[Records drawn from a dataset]

+ + + +

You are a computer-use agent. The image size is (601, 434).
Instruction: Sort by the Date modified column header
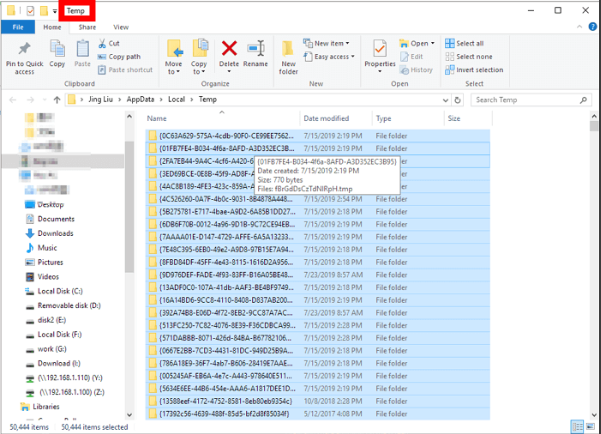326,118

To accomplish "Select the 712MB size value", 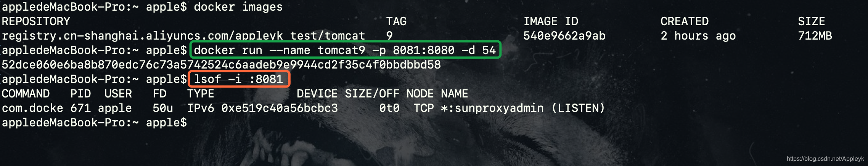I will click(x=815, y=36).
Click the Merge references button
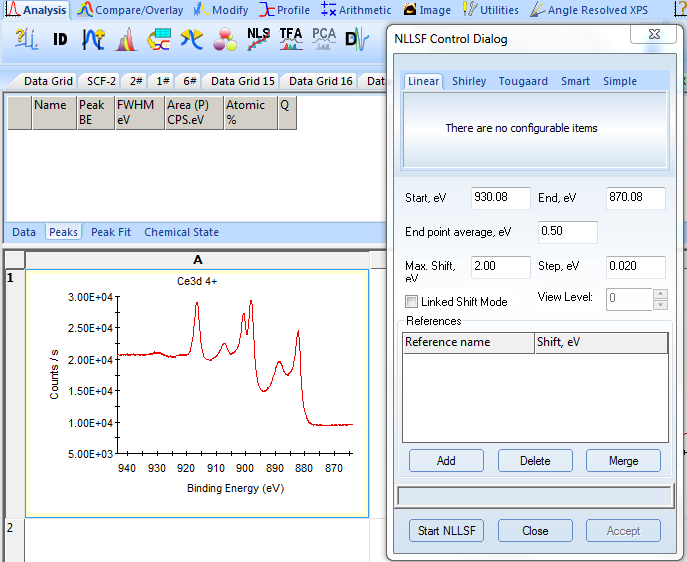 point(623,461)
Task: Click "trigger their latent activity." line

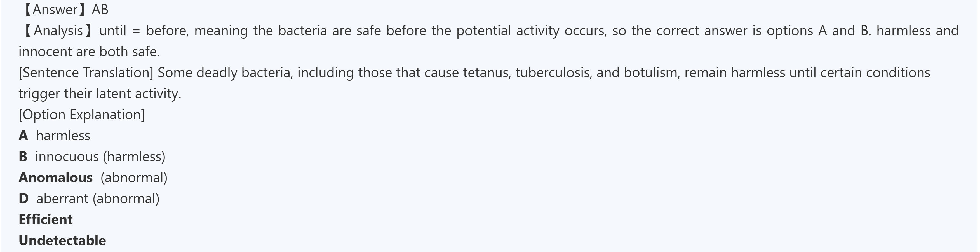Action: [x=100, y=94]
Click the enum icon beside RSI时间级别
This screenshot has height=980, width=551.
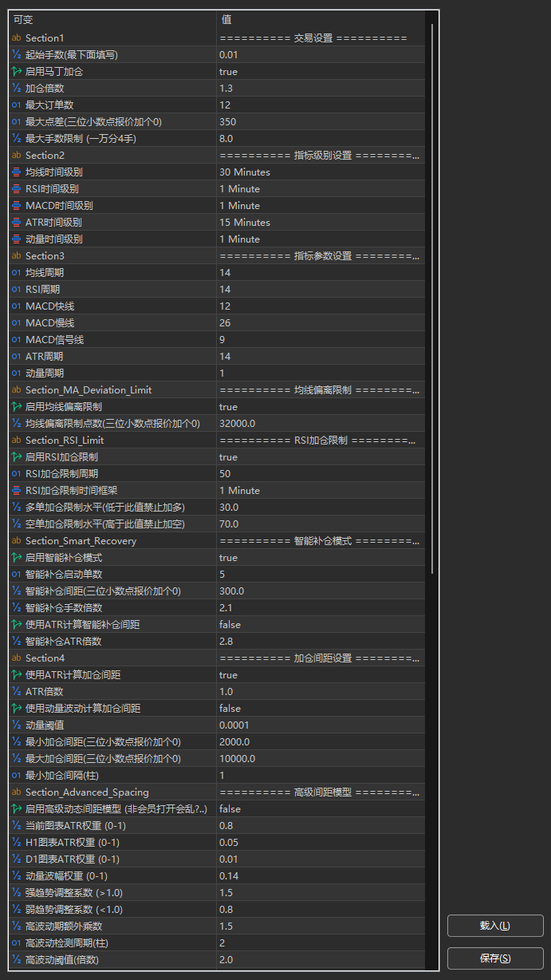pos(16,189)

+ + + +

EXERCISE BRIEF: Extract, word for word, each line from the one that contains "Click the enum icon beside RSI时间级别" through the final line of the data above. Leave the pictures out.

SOLUTION FOR THIS PROBLEM:
Click the enum icon beside RSI时间级别
This screenshot has height=980, width=551.
pos(16,189)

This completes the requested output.